Doğaldır ki Suriye vakası nedeniyle Akdeniz’e yığınak yapmış olan güçler, Doğu Akdeniz’deki hidrokarbon kaynaklarını da es geçmek istemeyeceklerdir. Bunu da bilmekte tereddüt gösterilmemelidir. Hak sadece haklı olanların değil, hakkını alabilecek güçte olanlarındır uluslararası ilişkiler denen düzlemlerde.
İşte tam da bu savaş tamtamları arasında, bölgemiz, çevremiz ve adamız harp dizaynlarına dahil edilirken, 55 yıllık Gıbrız mes’elesini çözebilecek yeni bir mekanizma ve modalite yaratmak amacıyla, iki Kıbrıslı lider Akıncı ve Anastasiades bu akşam yeniden bir araya gelecekler.
Tam 50 yıldır sürdürülen görüşmeler sürecine, bu akşamki yemekle bu defa sonuç verici bir halka eklenmeye çalışılacak. Bu becerilebilecek mi?
Ucu kaplı ve sonuç odaklı bir görüşme sürecine yol açabilecek adımların atılabilmesi için uygun bir zemin var mıdır? Liderler bunu saptamaya çalışacaklar.
Aslında geçtiğimiz yılın Temmuz ayında Krans Montana’da yaşanmış olan başarısızlığa gelene kadar, liderler birbirlerinden duymadık, birbirlerine söylemedik bir şey bırakmadılar diye düşünüyorum.

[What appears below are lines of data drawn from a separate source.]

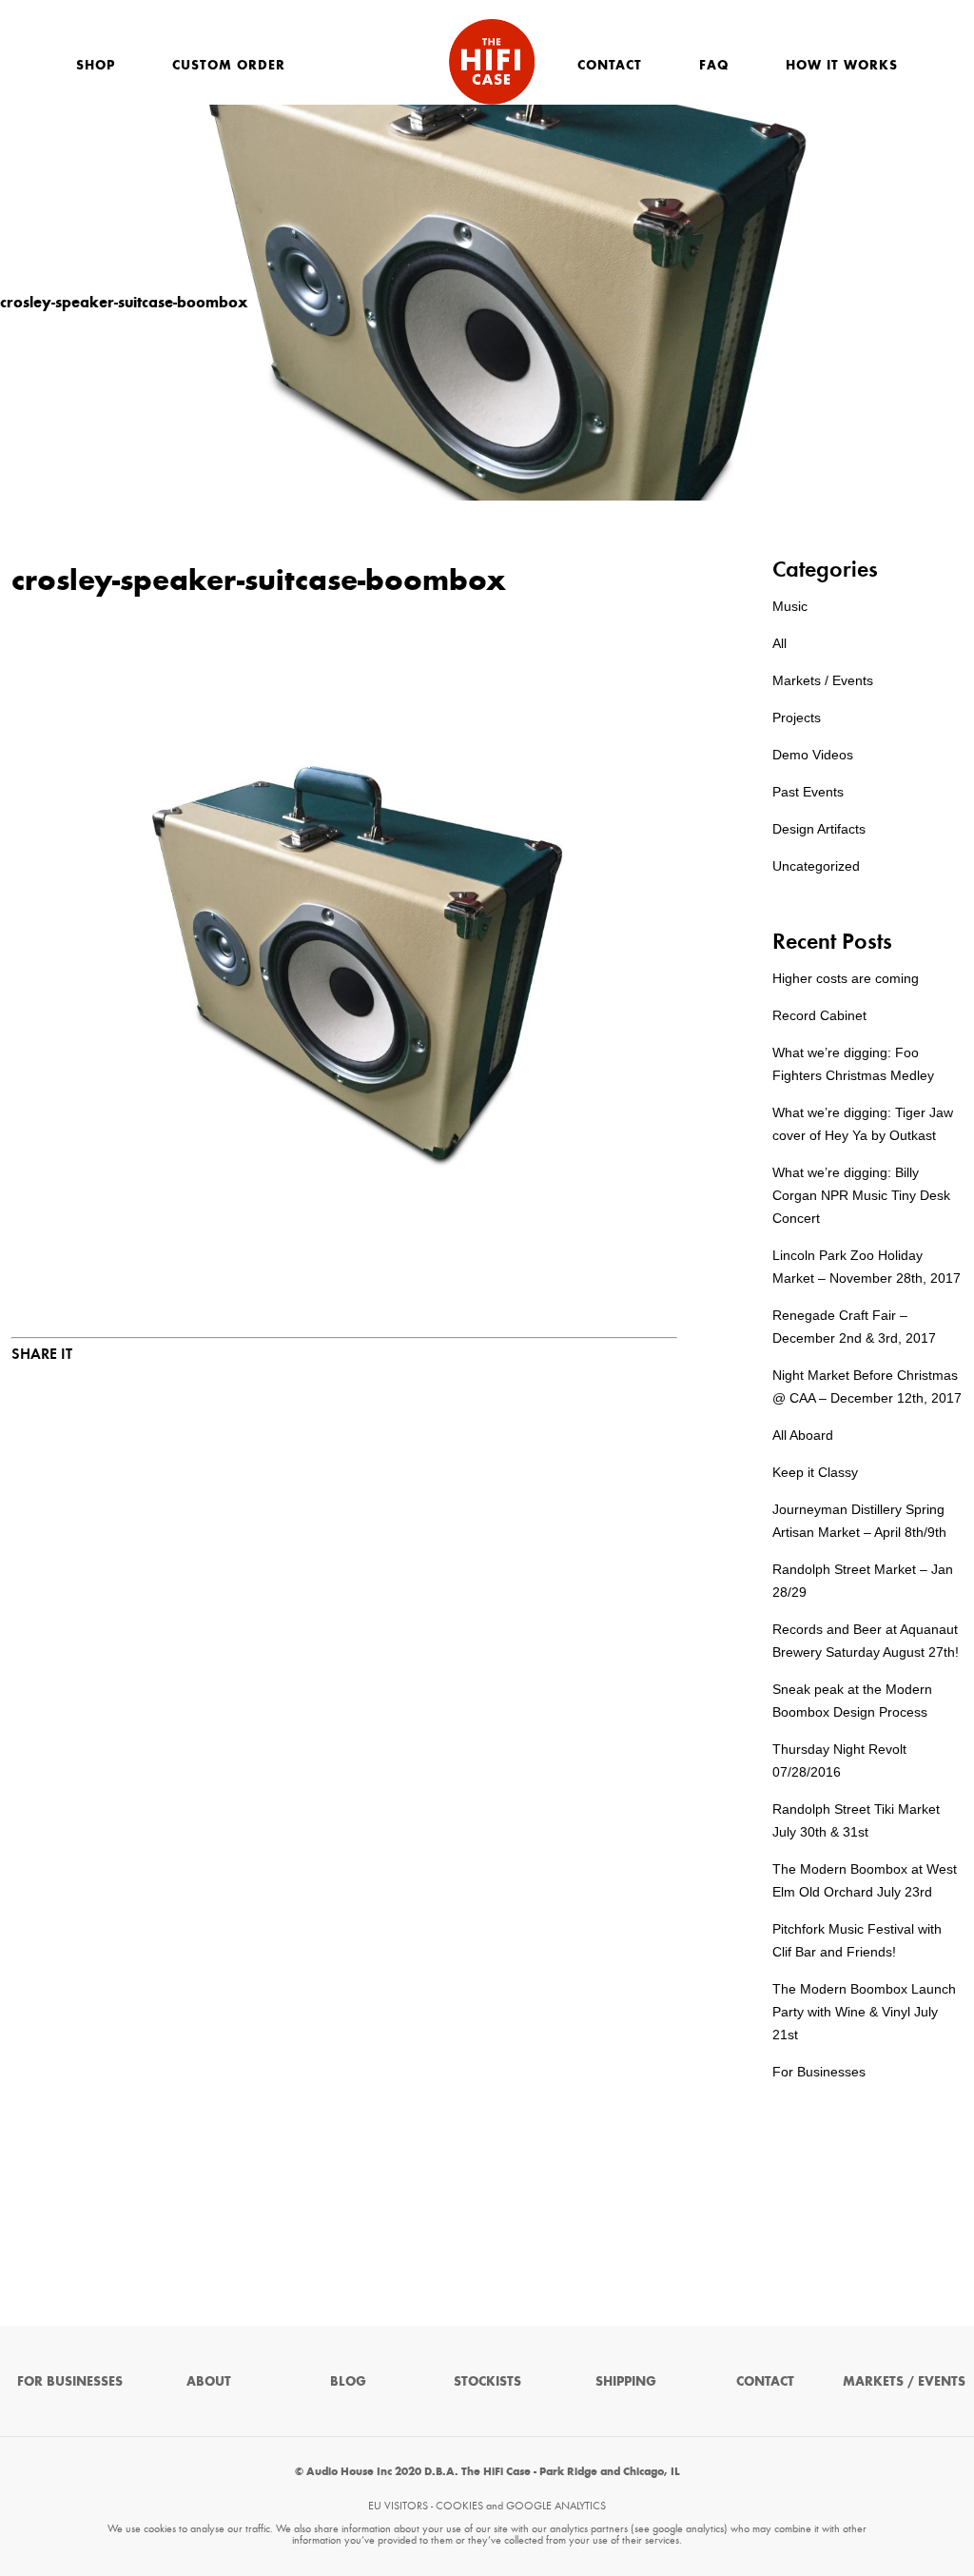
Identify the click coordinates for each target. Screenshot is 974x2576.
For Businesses (819, 2071)
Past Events (808, 791)
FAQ (714, 65)
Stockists (487, 2381)
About (208, 2381)
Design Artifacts (819, 828)
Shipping (625, 2381)
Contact (609, 65)
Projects (796, 717)
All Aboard (802, 1435)
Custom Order (228, 65)
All (779, 643)
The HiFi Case (492, 62)
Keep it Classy (815, 1472)
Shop (95, 65)
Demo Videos (812, 754)
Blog (348, 2381)
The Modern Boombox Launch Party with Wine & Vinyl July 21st (864, 2011)
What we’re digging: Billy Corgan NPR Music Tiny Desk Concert (861, 1195)
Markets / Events (822, 680)
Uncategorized (816, 866)
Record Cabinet (819, 1015)
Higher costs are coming (845, 978)
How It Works (842, 65)
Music (790, 606)
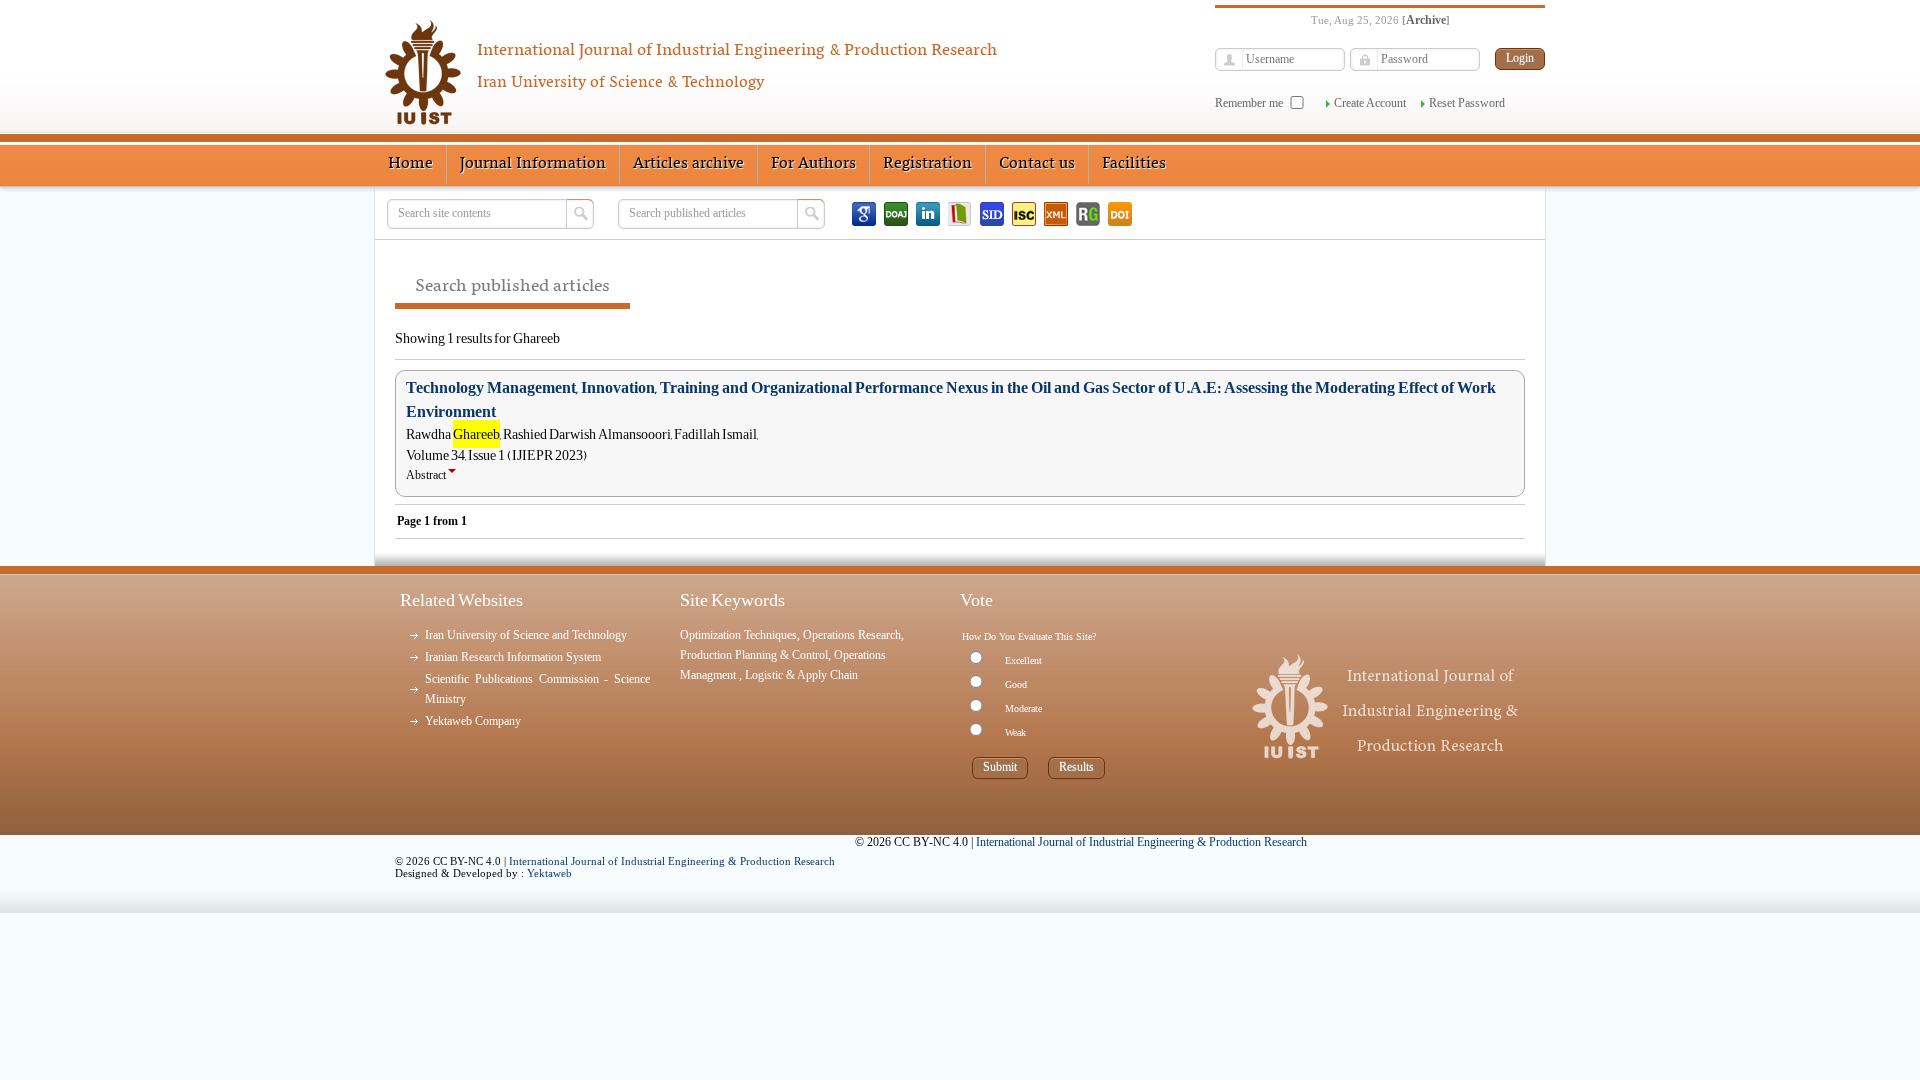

Kıbrıs’ta 1974 savaşlarından beri  devam eden, ancak bir ateş-kes’e dayanan bir barış ve sükûnet yaşanmaktadır. Bu barış ve sükûnetin karşılıklı kabul edilebilir bir antlaşmaya dayandırılması akıl gereğidir tüm taraflar için. Yoksa etrafımızdaki denizlerde bulunan gaz kaynakları, Suriye’de patlatılan kimyasal gaz bombalarından çok daha da tehlikeli sonuçlar üretebilir kısa zaman içerisinde.
16 Ağustos,1960 günü Kıbrıslı Rum lider Makarios , Kıbrıslı Türk lider Dr. Küçük ve son İngiliz valisi Foot tarafından atılan imzalarla, Birleşik Kırallık egemen üs bölgeleri dışında kalan topraklardaki egemenlik, iki toplumlu Kıbrıs Cumhuriyeti’ne devredilmişti. 
Bu akşamki 16 Nisan, 2018’de Akıncı - Anastasiades “sosyal yemeğinde”, ana menü bu değilse bile, ana madde budur. Üs bölgelerindeki Birleşik Kırallık egemenliği ne kadar meşru ise, Kıbrıs Cumhuriyeti’nin egemenliğindeki Kıbrıslı Türk ve Kıbrıslı Rum ortaklığı da  o kadar meşru ve yasaldır.Uluslararası hukuk da bunu söylüyor.
Rum toplumlu ya da tek toplumlu bir devlete indirgenmiş olan Kıbrıs Cumhuriyeti’nin BM ve AB üyelikleri 1959-60 antlaşmalarıyla ortada duran uluslararası hukuku ortadan kaldırmaya yetmez. Yetseydi, Rum adadaşlar, BM,AB ve tüm dünya, “iki toplumlu, iki bölgeli siyasal eşitliğe dayalı federal bir devlet” çözümünden söz etmezlerdi.
Tek (Rum) toplumlu Kıbrıs Cumhuriyeti, 55 yıllık Kıbrıs problematiğinin ta kendisidir.
Tek (Rum) toplumlu olmasına rağmen ,adanın bütününde ve denizlerinde tek egemen olduğunu iddia etmek gayrımeşru, hukuk dışı, ve mantıken de sakattır, akıl dışıdır. O ZAMAN NEDEN İKİ TOPLUMLU EGEMEN BİR FEDERAL DEVLETTEN SÖZ EDİLİYOR, TEK TOPLUMLU EGEMEN OLMAK SORUN OLUŞTURMUYORSA.! 
MESELE BU KADAR BASİT. GÖRECEYİG. EN NATHUMEN.